MS. McANDREW: Just knowing that they’re there. By the time you will be making your recommendations, I would assume that those proposals would not even be awarded, nor would the data be available.

But in terms of spending a lot of Subcommittee time in coming up with very identifiable recommendations is probably not worthwhile in advance of that data.

MR. ROTHSTEIN: Well, I have a proposal to make. I’m going to be meeting shortly with Simon and then tomorrow there’s an Executive Subcommittee meeting, and I propose that we will address in the Executive Subcommittee the prospect of setting up a meeting with Dr. Brailer.

Maybe Simon, Dr. Brailer and myself can meet over the next couple of weeks sometime and discuss the issue of what level of recommendations, what kind of recommendations, coming from the full Committee but generated by this Subcommittee would be most valuable to him and his staff in structuring their recommendations to the Secretary, and then we can talk about that at our June meeting, which is in three weeks, and we’ll have time to identify individuals. We’ll have close to two months between our full Committee meeting and the San Francisco meeting in August.

DR. TANG: Maybe in interim you can raise this as a trial balloon with Dr. Brailer that they’re going to let these contracts out by September 31st, whatever it is. Since that is before our November letter, I wonder if there is value in having some kind of interim letter that describes some of the questions that it would be useful to include in their contract, particularly as it relates to states; that was clearly one of the messages we heard.

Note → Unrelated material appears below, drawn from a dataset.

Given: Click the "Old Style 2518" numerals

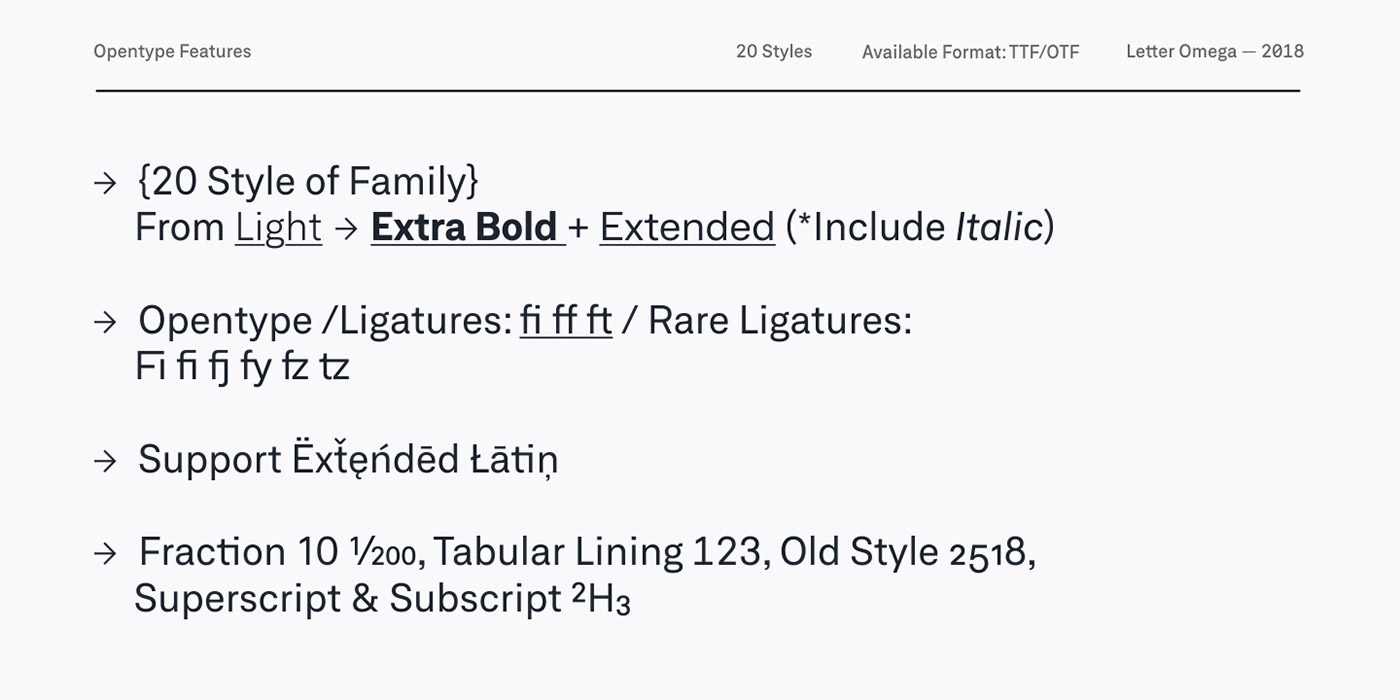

But there may be questions that we think are relevant for that privacy study or value analysis.

MR. ROTHSTEIN: Well, we certainly can discuss that. We’ll see where he wants to go.

Is that an acceptable strategy?

MR. HOUSTON: I think it’s great.

MR. ROTHSTEIN: Okay. Maya?

MS. BERNSTEIN: If you’re satisfied with that, I have another question related to the August hearing —

MR. ROTHSTEIN: Oh, okay.

MS. BERNSTEIN: — which is, is there anyone that we know is in California that you particularly do want to hear from? We’ve been talking about Kaiser, Bentley, CalPERS, the California RHIOs and so forth. Are there other parties that you haven’t heard from yet that you know are there that we might be able to get for that hearing? Are you prepared to talk about them now? We can also defer that.

MR. ROTHSTEIN: How about if we defer that until our breakout session at our June meeting, okay?

If there’s nothing else, I want to thank Kathleen Fyffe in abstention and Maya Bernstein for putting together the witnesses for this hearing, both foreign and domestic, and thank you all.

We’re adjourned.

(Whereupon, the meeting adjourned at 12:15 p.m.)